The wrongdoings of the past are a cause of the greatest sorrow and the deepest regret. There were abhorrent and unjustifiable acts of violence committed against Kenyans as they waged, as you said at the United Nations, a painful struggle for independence and sovereignty. And for that there can be no excuse.

Speaker 2 (04:57):

But the king stopped short of issuing an apology, which begs the question just how far will he go when it comes to slavery? The owners of this relatively modest dwelling in South England are trying to lead by example, retired doctor Tom Trevelyan is a descendant of merchants who owned more than 1,000 slaves in Grenada and lived in this mansion.

Speaker 10 (05:17):

I did say to myself, “I have done nothing.” It’s not that I’m apologizing for something I’ve done.

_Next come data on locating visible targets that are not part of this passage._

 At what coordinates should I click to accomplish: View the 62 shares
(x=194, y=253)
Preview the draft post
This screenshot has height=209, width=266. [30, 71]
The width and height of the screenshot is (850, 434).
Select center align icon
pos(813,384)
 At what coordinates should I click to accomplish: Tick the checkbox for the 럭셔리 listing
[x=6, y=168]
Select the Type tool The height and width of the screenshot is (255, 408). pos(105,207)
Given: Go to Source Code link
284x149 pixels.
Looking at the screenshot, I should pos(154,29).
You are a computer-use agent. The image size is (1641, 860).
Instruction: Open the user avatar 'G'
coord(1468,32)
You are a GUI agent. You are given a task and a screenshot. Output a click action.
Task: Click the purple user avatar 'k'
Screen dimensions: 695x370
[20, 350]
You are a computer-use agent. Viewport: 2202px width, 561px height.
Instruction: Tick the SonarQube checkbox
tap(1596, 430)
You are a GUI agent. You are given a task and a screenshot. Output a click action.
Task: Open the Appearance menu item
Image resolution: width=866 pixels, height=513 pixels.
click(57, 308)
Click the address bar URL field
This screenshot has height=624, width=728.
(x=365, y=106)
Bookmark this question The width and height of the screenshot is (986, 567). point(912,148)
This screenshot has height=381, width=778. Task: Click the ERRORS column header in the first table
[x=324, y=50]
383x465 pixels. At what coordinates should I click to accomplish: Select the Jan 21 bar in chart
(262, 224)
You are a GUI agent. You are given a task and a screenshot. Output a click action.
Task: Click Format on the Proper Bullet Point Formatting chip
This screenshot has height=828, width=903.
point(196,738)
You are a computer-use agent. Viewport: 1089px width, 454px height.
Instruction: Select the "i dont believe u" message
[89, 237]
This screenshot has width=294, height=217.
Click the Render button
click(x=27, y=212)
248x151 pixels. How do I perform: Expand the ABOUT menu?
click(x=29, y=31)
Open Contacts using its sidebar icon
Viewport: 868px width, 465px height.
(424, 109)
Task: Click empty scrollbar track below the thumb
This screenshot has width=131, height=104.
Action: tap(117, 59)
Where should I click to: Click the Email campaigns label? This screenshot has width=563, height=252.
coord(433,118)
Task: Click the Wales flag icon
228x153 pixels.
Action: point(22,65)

I’m apologizing for something that my ancestors did because of the difference that it makes to the people who have been harmed.

Speaker 2 (05:32):

Earlier this year, Trevelyan and other members of his family went to Grenada to apologize in person. His wife, Anita, works with other families trying to atone for the misdeeds of their ancestors.

Speaker 11 (05:43):

Everybody in this country who’s lived here has in one way or another benefited from the prosperity that the slave trade brought to this country, which enabled everything to be built on. And it’s just important to realize that without that dreadful trade… We’ve all eaten sugar, we’ve all eaten chocolate, we’ve all got cotton. Where did it come from in the beginning?

Speaker 12 (06:03):

We’re going to give it.

Speaker 2 (06:04):

The Trevelyan’s niece Laura, the former BBC foreign correspondent, has gone further by donating $120,000 to establish an education fund in Grenada.

(06:14)
Are their families who are reluctant to follow your path because they’re afraid that they’re going to lose their wealth?

Speaker 12 (06:21):

Absolutely. And that was a debate that happened within my family. Within mine there isn’t wealth to lose really, there is money and good middle class lifestyles for sure, but not hundreds of millions of pounds. People who have that kind of generational wealth I think are concerned about the consequences, the consequences of being sued.

Speaker 2 (06:48):

Most Jamaicans are descended from 1 million slaves who made fortunes for British plantations owners, their island, the second-poorest nation in the Americas is demanding compensation from Britain and is on track to become a republic by dumping Prince William’s father as head of state respect.

Speaker 13 (07:06):

Respect us and apologize now.

Speaker 14 (07:06):

Reparations on time, come now.

Speaker 15 (07:06):

[inaudible 00:07:13] this is living hell.

Speaker 16 (07:14):

It’s one of these terms which you see bandied around a lot, I think it’s called generational trauma.

Speaker 2 (07:20):

After being a journalist in Britain, Nick Davis is carving out a second career in Jamaica, making artisan chocolate.

Speaker 16 (07:27):

You only have to look at the murder rates of societies in the Caribbean; it’s a thing which was done to us which has been passed on from generation to generation. We are literally killing ourselves, and that is because of this constant lack of resources, lack of opportunity.

Speaker 2 (07:47):

Do you think reparations, if they were to happen in your lifetime, would make any difference to you?

Speaker 16 (07:52):

It’s a tricky one. I think that as a community, we don’t realize that what happened during the period of enslavement was our holocaust. When people tell you, “You need to get on with it’s in the past,” you don’t realize how traumatic that is and how damaging that is to your very being.

Speaker 2 (08:14):

Do you think that he personally should dig into his personal fortune and pay reparations?

Speaker 3 (08:20):

That’s the only way, as an economic entity, is to dig into your own profits from this genocide and make recompense, and I’d expect King Charles to do just that.

Speaker 2 (08:31):

So the Caribbean is hoping Charles will follow the lead of other British slave-owning families, because it’ll pile pressure on the UK government to do the same.

(08:40)
For the PBS NewsHour, I’m Malcolm Brabant in London.